* _Activity_
Both the line below containing "This screenshot has height=420, width=1568." and the line containing "Given: Open dashboard", along with every line between them, should be repeated exactly; no other line belongs in the answer.

* _Stored data_
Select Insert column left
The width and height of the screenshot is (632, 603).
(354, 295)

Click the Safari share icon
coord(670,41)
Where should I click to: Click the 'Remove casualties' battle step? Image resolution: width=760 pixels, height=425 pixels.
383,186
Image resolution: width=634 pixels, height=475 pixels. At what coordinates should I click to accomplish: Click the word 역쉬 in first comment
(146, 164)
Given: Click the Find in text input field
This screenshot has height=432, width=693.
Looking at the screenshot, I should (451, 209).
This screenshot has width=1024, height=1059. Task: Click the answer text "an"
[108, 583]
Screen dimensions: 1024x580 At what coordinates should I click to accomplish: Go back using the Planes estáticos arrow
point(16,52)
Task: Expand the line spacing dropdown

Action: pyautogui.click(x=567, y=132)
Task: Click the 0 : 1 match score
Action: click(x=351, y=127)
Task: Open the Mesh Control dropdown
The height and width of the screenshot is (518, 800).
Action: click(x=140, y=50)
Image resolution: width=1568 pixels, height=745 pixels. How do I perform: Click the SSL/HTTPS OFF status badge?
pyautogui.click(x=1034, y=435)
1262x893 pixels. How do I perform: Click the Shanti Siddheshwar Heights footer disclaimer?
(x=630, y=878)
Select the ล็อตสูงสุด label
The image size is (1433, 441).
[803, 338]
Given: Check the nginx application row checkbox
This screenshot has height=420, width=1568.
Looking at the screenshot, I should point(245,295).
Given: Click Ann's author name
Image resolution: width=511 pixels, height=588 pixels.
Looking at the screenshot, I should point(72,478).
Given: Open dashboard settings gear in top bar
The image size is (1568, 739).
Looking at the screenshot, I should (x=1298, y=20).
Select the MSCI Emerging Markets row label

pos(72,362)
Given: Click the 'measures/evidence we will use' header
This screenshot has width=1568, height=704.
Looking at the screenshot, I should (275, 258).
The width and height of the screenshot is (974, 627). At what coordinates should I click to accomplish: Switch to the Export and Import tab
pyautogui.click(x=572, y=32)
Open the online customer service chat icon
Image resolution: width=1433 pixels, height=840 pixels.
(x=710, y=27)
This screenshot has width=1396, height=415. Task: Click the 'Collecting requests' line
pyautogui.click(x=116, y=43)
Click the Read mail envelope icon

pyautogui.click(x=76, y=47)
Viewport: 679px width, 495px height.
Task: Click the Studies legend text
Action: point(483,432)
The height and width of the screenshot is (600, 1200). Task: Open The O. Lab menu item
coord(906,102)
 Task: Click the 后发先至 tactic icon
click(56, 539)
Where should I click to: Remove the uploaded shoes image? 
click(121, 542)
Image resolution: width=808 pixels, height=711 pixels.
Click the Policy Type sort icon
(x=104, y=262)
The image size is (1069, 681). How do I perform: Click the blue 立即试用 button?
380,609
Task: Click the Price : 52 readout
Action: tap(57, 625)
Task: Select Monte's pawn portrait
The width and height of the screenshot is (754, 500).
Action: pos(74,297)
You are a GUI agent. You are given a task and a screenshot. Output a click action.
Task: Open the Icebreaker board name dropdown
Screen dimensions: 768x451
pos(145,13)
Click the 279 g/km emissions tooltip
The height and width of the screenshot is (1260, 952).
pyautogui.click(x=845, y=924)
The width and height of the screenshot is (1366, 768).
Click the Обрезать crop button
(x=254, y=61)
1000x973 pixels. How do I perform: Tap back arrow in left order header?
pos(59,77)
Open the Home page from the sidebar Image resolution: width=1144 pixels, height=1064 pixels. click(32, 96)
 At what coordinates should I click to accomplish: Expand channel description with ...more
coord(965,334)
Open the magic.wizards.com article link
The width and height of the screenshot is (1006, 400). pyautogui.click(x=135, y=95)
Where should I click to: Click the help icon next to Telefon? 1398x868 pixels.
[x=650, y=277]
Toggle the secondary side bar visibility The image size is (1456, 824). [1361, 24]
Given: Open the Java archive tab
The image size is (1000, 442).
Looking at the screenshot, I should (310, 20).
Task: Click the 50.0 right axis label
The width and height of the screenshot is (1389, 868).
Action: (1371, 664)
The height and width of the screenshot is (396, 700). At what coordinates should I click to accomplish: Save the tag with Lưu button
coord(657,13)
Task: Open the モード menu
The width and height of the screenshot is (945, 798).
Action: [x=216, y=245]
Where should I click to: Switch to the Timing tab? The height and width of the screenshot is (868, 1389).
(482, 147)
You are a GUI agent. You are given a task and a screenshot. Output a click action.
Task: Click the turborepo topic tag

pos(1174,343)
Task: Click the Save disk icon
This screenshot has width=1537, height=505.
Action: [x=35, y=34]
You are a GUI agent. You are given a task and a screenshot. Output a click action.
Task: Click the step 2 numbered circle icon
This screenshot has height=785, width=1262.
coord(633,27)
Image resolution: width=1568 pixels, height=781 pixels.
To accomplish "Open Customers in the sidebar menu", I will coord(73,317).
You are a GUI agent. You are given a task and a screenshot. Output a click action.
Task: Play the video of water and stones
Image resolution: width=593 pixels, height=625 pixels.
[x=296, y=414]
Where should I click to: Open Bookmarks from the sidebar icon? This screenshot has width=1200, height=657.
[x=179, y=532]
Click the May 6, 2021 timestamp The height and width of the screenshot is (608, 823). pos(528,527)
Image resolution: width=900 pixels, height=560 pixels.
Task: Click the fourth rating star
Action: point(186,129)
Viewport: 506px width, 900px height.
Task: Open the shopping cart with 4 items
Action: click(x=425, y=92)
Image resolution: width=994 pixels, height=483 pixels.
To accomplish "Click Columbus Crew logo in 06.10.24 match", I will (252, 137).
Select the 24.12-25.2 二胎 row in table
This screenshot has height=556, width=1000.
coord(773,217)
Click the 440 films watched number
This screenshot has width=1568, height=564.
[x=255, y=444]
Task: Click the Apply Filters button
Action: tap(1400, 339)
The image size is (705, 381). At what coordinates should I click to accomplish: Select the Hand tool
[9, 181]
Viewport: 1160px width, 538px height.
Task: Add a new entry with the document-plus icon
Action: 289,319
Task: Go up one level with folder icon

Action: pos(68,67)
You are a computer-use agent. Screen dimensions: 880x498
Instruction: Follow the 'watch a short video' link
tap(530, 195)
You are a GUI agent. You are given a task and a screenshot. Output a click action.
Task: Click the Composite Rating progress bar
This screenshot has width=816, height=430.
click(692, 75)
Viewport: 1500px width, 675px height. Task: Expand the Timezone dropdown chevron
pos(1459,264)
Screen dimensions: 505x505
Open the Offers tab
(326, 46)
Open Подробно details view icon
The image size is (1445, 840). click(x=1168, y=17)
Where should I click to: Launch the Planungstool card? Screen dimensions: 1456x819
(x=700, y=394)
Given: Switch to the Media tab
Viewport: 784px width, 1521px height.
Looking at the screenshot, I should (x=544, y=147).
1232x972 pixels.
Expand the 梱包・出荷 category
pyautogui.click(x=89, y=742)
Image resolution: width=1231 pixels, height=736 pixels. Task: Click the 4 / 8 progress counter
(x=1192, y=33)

* _Solution for this task_
This screenshot has height=420, width=1568.
Looking at the screenshot, I should point(245,295).
Given: Click Ann's author name
Image resolution: width=511 pixels, height=588 pixels.
Looking at the screenshot, I should point(72,478).
Given: Open dashboard settings gear in top bar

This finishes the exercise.